--- Exercise inputs ---
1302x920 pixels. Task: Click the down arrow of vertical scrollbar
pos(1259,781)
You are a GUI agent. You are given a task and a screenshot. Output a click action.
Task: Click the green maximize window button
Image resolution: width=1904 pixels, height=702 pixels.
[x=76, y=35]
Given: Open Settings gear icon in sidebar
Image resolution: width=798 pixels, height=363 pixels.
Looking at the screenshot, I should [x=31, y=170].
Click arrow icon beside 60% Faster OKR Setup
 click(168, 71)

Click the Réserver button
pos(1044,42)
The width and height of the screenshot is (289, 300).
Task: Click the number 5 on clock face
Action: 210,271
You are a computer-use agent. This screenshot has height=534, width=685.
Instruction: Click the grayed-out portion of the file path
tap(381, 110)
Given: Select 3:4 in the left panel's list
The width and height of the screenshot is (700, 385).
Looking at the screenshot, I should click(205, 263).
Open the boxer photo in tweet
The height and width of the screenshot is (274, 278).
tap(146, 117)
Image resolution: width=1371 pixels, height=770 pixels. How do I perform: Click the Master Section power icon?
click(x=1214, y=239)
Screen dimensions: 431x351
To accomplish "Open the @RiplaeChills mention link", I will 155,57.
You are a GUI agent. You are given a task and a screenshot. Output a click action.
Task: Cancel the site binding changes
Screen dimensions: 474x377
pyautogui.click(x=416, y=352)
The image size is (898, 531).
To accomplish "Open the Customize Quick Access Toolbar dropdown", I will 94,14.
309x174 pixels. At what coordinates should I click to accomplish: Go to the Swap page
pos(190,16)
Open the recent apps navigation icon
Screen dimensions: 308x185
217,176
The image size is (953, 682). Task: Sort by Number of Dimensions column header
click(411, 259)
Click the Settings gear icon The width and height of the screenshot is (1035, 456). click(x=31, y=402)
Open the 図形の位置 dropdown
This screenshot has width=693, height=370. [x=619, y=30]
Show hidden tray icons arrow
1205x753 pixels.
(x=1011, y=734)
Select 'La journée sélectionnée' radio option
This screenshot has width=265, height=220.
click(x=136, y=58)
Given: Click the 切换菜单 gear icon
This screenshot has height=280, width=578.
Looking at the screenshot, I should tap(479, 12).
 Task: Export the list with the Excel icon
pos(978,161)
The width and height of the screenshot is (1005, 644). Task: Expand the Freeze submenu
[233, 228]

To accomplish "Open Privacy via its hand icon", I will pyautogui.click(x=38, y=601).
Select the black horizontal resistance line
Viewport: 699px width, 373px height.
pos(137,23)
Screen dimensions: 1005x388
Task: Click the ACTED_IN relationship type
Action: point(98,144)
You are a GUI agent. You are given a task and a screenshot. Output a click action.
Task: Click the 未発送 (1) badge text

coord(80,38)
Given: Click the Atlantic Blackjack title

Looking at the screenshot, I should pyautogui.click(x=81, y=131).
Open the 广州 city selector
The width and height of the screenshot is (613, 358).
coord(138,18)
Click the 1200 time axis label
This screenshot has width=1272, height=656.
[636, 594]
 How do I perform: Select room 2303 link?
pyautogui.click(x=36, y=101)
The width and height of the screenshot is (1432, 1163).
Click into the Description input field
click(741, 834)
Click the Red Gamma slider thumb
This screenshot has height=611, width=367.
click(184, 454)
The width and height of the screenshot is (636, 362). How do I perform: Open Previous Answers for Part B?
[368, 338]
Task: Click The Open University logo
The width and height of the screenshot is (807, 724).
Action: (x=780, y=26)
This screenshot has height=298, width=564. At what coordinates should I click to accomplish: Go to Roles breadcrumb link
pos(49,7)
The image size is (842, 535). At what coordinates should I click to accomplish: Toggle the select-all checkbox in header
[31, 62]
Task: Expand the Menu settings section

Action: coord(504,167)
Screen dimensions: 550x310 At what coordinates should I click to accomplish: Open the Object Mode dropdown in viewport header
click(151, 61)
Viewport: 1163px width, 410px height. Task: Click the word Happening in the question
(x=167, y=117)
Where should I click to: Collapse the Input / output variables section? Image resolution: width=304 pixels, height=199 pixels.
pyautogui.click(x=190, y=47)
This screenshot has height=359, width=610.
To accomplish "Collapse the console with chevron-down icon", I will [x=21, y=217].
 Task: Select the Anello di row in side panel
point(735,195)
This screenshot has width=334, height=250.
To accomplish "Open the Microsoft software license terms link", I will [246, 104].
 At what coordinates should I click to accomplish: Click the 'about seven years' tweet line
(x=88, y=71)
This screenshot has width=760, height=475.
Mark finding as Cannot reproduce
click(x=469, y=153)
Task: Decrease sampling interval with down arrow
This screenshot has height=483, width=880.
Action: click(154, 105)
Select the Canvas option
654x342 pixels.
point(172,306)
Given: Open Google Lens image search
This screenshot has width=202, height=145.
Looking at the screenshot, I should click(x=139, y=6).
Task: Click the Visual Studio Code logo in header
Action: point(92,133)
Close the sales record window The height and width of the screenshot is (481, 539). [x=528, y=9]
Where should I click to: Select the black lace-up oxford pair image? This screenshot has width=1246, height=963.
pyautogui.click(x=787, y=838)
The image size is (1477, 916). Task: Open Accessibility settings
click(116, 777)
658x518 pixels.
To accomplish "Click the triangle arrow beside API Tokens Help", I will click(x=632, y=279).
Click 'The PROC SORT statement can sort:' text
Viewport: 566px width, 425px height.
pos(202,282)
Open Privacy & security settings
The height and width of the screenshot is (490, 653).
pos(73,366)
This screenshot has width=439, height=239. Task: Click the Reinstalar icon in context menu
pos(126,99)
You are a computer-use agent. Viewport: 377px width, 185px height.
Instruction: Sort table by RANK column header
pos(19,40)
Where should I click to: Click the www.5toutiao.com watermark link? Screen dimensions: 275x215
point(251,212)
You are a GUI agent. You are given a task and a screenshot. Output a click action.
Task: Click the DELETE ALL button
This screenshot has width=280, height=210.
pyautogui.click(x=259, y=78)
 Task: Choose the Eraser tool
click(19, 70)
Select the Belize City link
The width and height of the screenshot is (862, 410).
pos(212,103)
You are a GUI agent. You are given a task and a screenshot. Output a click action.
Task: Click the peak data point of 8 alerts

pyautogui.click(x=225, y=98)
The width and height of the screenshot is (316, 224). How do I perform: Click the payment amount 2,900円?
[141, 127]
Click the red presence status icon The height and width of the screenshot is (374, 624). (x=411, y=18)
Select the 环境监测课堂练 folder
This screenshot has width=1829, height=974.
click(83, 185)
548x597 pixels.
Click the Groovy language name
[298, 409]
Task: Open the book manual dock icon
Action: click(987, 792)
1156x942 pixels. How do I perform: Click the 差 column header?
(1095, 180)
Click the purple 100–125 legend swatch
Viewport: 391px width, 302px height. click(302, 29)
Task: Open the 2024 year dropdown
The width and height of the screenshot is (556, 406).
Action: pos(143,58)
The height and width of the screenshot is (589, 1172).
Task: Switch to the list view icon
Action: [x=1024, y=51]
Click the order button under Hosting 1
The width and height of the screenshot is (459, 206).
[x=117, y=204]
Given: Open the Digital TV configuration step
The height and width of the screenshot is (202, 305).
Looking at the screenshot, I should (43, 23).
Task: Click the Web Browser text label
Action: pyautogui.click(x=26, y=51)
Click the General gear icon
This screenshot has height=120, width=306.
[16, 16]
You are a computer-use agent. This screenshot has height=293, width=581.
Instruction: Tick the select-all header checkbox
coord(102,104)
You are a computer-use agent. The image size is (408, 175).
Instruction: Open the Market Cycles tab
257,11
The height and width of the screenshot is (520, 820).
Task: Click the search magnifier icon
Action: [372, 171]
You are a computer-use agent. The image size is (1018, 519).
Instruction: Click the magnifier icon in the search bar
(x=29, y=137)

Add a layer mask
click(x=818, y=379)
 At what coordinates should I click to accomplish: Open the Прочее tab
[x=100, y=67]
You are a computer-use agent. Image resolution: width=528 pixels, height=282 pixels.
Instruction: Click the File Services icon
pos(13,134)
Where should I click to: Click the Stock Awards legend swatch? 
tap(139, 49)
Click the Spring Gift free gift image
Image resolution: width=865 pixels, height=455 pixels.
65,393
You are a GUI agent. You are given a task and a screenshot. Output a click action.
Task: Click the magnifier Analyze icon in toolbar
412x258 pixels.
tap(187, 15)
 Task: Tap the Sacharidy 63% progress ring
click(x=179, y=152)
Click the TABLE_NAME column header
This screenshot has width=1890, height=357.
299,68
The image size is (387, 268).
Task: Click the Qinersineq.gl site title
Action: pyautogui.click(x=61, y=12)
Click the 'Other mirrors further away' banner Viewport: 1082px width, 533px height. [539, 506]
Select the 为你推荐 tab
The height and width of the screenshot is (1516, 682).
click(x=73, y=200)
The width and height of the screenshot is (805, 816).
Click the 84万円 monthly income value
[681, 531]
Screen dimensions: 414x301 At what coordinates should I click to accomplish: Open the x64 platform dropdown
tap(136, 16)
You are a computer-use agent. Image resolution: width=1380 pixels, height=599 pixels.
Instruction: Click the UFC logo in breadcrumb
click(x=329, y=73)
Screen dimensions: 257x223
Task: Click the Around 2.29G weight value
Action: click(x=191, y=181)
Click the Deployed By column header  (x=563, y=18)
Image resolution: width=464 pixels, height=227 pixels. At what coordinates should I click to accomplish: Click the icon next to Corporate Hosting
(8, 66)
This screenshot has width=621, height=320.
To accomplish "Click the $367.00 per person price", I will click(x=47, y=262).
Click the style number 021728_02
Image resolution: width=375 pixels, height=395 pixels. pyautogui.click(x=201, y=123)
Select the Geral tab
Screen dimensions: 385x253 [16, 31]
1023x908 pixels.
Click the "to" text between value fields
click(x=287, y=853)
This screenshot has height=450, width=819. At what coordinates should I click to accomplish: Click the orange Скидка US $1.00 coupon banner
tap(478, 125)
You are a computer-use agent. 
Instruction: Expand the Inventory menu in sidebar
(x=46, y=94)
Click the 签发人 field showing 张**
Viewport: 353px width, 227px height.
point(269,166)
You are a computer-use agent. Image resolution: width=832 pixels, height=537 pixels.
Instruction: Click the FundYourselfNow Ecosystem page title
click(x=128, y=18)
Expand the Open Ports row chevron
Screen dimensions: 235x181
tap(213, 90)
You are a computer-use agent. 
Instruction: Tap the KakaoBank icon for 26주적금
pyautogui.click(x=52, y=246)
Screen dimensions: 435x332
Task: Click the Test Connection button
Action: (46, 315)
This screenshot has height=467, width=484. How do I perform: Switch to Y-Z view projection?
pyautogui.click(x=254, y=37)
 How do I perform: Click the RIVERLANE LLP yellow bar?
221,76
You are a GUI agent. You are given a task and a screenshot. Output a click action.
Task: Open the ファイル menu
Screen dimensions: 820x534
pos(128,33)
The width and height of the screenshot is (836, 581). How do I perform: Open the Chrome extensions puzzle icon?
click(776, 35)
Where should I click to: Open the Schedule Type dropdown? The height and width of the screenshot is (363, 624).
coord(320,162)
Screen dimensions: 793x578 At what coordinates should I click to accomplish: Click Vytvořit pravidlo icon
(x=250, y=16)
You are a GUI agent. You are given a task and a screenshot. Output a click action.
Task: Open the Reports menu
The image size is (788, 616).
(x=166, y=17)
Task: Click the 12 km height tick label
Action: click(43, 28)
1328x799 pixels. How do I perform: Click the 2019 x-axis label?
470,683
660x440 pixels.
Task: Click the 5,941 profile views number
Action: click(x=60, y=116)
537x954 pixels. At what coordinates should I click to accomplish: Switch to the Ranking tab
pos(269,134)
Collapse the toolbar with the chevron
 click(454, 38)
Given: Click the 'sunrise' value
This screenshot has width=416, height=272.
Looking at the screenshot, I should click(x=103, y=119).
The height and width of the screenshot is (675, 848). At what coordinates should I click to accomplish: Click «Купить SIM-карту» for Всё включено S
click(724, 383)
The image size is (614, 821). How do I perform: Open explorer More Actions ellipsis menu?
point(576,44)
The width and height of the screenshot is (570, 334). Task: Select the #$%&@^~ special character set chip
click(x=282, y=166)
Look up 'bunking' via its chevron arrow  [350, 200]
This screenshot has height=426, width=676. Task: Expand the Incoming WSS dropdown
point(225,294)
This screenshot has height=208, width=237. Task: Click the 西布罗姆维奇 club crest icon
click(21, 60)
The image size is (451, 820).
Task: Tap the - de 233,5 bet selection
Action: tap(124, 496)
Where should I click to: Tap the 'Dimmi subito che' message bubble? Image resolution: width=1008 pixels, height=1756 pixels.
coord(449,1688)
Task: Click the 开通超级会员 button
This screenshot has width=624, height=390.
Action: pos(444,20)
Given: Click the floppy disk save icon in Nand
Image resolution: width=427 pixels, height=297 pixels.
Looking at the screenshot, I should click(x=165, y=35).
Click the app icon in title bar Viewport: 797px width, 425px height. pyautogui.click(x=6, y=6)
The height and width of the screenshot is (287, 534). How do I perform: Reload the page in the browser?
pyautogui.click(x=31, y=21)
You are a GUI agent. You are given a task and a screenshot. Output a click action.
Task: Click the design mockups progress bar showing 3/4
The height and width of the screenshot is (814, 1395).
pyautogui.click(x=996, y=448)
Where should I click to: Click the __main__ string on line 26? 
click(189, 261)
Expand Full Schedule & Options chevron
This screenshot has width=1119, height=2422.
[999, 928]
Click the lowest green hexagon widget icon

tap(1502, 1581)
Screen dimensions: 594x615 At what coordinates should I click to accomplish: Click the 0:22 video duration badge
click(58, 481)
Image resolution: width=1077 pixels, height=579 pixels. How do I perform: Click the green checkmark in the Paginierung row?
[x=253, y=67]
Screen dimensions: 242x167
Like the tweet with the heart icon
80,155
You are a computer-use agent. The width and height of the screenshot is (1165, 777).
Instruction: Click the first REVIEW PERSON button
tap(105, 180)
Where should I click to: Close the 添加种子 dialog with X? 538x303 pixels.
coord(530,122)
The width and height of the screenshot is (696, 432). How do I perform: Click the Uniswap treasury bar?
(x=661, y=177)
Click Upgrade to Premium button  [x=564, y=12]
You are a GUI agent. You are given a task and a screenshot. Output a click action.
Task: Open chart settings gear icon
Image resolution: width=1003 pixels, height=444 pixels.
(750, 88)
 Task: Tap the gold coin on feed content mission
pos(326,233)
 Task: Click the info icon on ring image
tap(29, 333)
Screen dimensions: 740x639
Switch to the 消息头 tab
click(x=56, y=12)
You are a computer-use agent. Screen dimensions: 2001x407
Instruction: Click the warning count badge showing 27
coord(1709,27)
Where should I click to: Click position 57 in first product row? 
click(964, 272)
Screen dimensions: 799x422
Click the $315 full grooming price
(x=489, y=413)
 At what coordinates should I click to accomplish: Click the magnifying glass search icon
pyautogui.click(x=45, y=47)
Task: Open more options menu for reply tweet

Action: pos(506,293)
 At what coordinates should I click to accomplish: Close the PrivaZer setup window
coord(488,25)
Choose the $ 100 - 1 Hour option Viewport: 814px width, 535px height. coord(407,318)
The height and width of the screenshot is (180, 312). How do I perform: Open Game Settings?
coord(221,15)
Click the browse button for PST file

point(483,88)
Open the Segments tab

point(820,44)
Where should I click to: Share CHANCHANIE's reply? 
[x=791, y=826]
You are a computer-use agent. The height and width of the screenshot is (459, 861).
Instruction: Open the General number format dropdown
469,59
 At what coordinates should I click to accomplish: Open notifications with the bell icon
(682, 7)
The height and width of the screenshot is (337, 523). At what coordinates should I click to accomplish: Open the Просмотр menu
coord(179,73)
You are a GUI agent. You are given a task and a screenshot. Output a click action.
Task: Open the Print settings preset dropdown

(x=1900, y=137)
---
## Work to complete
Set down precisely the lines above between the line holding "Click the Réserver button" and the line holding "Open the boxer photo in tweet", inclusive, and nothing beyond them.

## Your solution
Click the Réserver button
pos(1044,42)
The width and height of the screenshot is (289, 300).
Task: Click the number 5 on clock face
Action: 210,271
You are a computer-use agent. This screenshot has height=534, width=685.
Instruction: Click the grayed-out portion of the file path
tap(381, 110)
Given: Select 3:4 in the left panel's list
The width and height of the screenshot is (700, 385).
Looking at the screenshot, I should click(205, 263).
Open the boxer photo in tweet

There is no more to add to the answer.